Although the pervasiveness of smartphones was one of the reasons Vitala Global decided to go the digital route in Venezuela, the fact is that a third of Latin Americans still lack internet access. Agrinzones emphasizes the importance of having community leaders accessing these tools to share them.

“The people with access to data have a responsibility to the communities that lack that privilege,” she says. “We need to understand the digital gap and the access inequality, so the ones with [access] can use the tools and information to [benefit] our communities.” 

Both Chava and Aya Contigo are putting together the information they’re collecting in order to fight the disinformation around these subjects—including 10 abstracts in international academic publications—so other organizations and stakeholders can access it and use it to develop new solutions.

Though it’s still early days for Chava, Medina has big plans, not only to expand the app to more Central American countries but also to offer additional services. “We want to create a whole health ecosystem for women,” she says.

Gill has a similarly expansive vision for Aya Contigo.

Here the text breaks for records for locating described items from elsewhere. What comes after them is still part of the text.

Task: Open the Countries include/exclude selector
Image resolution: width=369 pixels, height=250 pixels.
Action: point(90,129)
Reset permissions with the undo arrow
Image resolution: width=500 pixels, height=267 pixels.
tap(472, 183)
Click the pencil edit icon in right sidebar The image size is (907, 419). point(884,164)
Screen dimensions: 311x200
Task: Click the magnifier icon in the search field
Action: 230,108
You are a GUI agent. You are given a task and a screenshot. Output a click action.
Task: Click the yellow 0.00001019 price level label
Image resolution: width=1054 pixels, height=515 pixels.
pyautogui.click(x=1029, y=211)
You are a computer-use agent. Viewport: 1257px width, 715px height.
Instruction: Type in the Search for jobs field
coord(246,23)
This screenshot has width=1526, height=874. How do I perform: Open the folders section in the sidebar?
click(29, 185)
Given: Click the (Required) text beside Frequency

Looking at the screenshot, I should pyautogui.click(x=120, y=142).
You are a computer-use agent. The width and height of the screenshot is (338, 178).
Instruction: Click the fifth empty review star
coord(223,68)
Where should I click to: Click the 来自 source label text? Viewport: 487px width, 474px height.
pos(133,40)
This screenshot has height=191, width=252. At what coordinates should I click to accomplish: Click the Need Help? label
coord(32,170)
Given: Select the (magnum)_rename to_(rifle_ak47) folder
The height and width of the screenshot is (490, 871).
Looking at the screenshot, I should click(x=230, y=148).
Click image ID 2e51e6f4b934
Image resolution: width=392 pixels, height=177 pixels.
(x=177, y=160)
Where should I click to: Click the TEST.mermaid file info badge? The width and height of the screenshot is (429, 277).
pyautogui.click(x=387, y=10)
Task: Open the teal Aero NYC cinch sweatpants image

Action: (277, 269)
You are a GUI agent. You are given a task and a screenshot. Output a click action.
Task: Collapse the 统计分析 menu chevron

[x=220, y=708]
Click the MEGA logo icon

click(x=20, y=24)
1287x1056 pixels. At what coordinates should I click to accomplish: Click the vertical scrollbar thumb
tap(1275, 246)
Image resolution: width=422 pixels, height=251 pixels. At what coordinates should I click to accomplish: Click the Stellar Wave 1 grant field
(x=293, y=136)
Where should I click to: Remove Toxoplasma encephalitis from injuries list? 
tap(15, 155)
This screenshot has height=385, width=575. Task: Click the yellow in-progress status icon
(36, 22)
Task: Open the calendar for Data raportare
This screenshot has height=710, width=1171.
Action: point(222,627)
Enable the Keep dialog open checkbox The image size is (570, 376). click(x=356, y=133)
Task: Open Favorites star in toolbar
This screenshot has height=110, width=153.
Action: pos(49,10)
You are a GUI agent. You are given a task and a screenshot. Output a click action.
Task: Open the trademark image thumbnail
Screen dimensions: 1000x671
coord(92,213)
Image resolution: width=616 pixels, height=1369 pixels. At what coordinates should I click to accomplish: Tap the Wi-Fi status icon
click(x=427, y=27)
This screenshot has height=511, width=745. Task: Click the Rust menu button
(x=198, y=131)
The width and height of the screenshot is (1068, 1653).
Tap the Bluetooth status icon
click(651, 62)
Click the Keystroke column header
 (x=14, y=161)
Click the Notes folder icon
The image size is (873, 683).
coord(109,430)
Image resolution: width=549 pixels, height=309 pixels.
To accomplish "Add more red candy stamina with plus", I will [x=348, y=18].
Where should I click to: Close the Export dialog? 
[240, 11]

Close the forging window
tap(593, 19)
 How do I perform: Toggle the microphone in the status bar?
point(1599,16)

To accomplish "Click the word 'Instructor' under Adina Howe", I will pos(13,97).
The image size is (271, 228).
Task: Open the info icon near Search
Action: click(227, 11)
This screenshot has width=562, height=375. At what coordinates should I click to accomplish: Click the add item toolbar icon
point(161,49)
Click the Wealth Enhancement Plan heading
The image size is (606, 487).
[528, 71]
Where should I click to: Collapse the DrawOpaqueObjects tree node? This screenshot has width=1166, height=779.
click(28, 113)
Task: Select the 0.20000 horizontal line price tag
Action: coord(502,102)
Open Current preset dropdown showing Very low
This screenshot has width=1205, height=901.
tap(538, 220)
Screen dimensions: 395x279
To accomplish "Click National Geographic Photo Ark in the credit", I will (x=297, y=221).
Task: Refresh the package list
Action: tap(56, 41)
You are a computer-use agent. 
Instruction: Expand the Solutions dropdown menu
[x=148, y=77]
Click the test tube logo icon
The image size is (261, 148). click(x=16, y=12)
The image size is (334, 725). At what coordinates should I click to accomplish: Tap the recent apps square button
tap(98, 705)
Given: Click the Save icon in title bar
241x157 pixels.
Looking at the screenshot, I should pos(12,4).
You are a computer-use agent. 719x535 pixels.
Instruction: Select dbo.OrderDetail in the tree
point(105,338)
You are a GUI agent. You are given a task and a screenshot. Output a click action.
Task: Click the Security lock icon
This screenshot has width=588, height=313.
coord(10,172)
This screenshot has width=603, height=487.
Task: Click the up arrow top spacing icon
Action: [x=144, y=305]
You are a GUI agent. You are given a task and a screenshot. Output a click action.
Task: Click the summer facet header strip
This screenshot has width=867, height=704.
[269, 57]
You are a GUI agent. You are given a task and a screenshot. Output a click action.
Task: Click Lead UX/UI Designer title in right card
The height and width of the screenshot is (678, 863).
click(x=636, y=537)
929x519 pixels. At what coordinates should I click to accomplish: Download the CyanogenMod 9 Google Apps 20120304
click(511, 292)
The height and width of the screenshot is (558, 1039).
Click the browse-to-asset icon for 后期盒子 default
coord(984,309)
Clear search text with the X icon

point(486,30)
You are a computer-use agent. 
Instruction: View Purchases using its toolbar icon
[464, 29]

Vitala Global strives to expand to more rural spaces in Venezuela, as well as to work with younger groups to focus more on prevention. As the organization rolls out new features to Aya Contigo—including help with gender-based violence, mental health tools, a miscarriage component, and a real-time tracker of physical and emotional symptoms during self-managed abortions—it’s also raising money to offer Aya Contigo in the U.S. in the wake of the Supreme Court’s reversal of Roe v. Wade.

“The app has been turned into an advocacy tool,” Gill says. “It’s more than providing information. It has the potential to lead to systematic change. If people can’t have a dignified experience with their bodies, if they’re not free to express their reproductive autonomy, we still have work to do.”